First Published in East Jasmine Review.

17 Poems Not About a Lover · 2010s · Conversations with Gravel · Poetry

To myself in grief state

you don’t believe you know how to grieve. death loss feels different from heartbreak, sits wrong in you. you keep moving your mouth from hour to hour, minute to minute. you fear if your mouth isn’t full of sound the ache will surge up and slump off your tongue. you surround yourself with people and want desperately for them to see through you. both in the way you can be unseen and in the way they see below your skin. you don’t want them to ask because you hate the effort of simple answers. equally you hate the weight of darkening a party of light-faced people with your honest answers. you are a paradox of love and emptiness. you want sleep like submerging oceans. there will never be enough sleep. you forget and want to be forgotten. want to remember before when you were the light.

First published in Incandescent Mind: Issue Three, Selfish Work.

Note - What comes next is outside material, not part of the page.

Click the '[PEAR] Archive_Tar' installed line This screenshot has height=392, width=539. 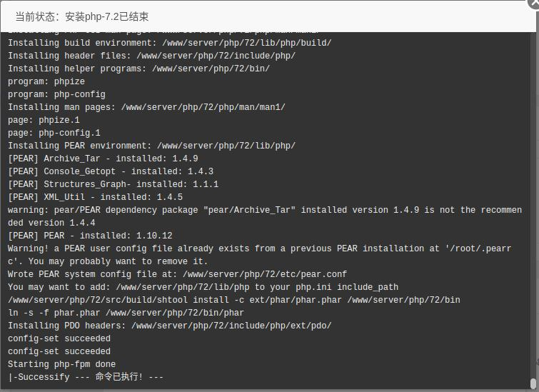coord(103,159)
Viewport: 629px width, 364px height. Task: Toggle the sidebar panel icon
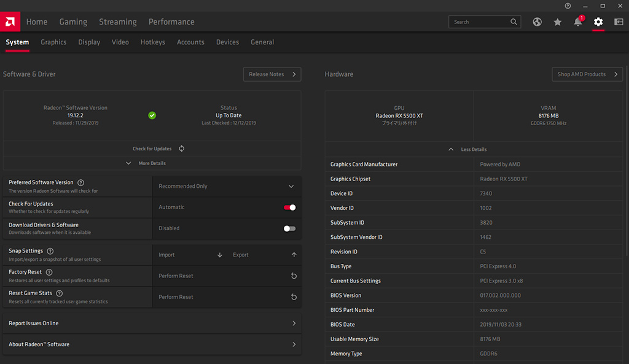(x=619, y=22)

17 Poems Not About a Lover · 2010s · Conversations with Gravel · Poetry

I will not apologize

for not being
soft-lipped
doe-eyed
for not laughing
at all your jokes
and if I put my hand
on your shoulder
it will not be an invitation
if my fingers linger
which they will not
you will not have the rights to me
to my round parts
to my fullness
against your bare bones
I will not apologize
for not being
giggle-light
batted-lashes
but more
teeth barred
and fist clenched
my gaze always at the door
on the clock
holding breaths
waiting
for you to learn
my name is not prey

First published in Al-Kemia Poetica.

17 Poems Not About a Lover · 2010s · Poetry

Center of the Nucleus

Another word for father, static
the chaos of electricity in white noise
every pop and crackle of it
holds so many nots
If turned slow motion, we can
hear all the misfittings
how many wrongs inside of us

Another word for mother, lightning
the flash of white against night
it circuits through tree limbs
into heart stops, into heart starts
If turned slow motion, we can
feel the strangled paths
motion of trembling feet stumbling

Another word for family, carbon
the black of what’s left after fire
after smoke and embers suffocate
resting in the ashes

First published in Black Napkin Press.

17 Poems Not About a Lover · 2010s · Poetry

Boy, Emaciating Slow

What will I do with your skeleton bones
when your teeth can no longer hold
the flesh of your lips? What brown eyes
will fill the spaces in your skull
when these ones dry up, dissolve into vapor and dust?
Will your bones keep memories, keep the rhythm
of your laughter locked in marrow—
how your small hands grew into man,
how I kissed them tipped in icing,
wiped them from grass and soil, held them
to my cheek as I sung you to sleep?
What can limbs and ribs and vertebrae do to capture soul?
What does your skin encase when you are sloughing
out from under it?
Where will your soft curls rest
when your scalp surrenders?
When the cords of your throat fray and limp,
how will you say I love you?

First published in Angel City Review.

17 Poems Not About a Lover · 2010s · Conversations with Gravel · Poetry

Keansburg Park, 2012

After a hurricane, you must sift through the rubble. Be it car or house or theme park ride, all loss is for grieving. For months you will bloody and purple searching for what’s worth saving. On the news, there is always a small child who’s managed to hide between the gaps. Keep searching for her. Or, if you’re the one buried, make yourself heard. At some point they will begin to haul away the wreckage. They will want to clear land for rebuilding. But if you’re still searching, be louder. Keep kicking through splintered wood and twisted metal. You cannot and will not find every savable piece, but remember that small child. She could under the Ferris wheel. At some point, you will also call off the search. You will also want to clear land. But be prepared. When you stand on the edge of the sifted soil, a new loss will settle in. As heavy as roller coaster. If you stare into the ache of what was never found, the weight may collapse you. The name of that child may trouble your sleep. You must find her. Use the old wood or the old metal, but build a new park to welcome her home.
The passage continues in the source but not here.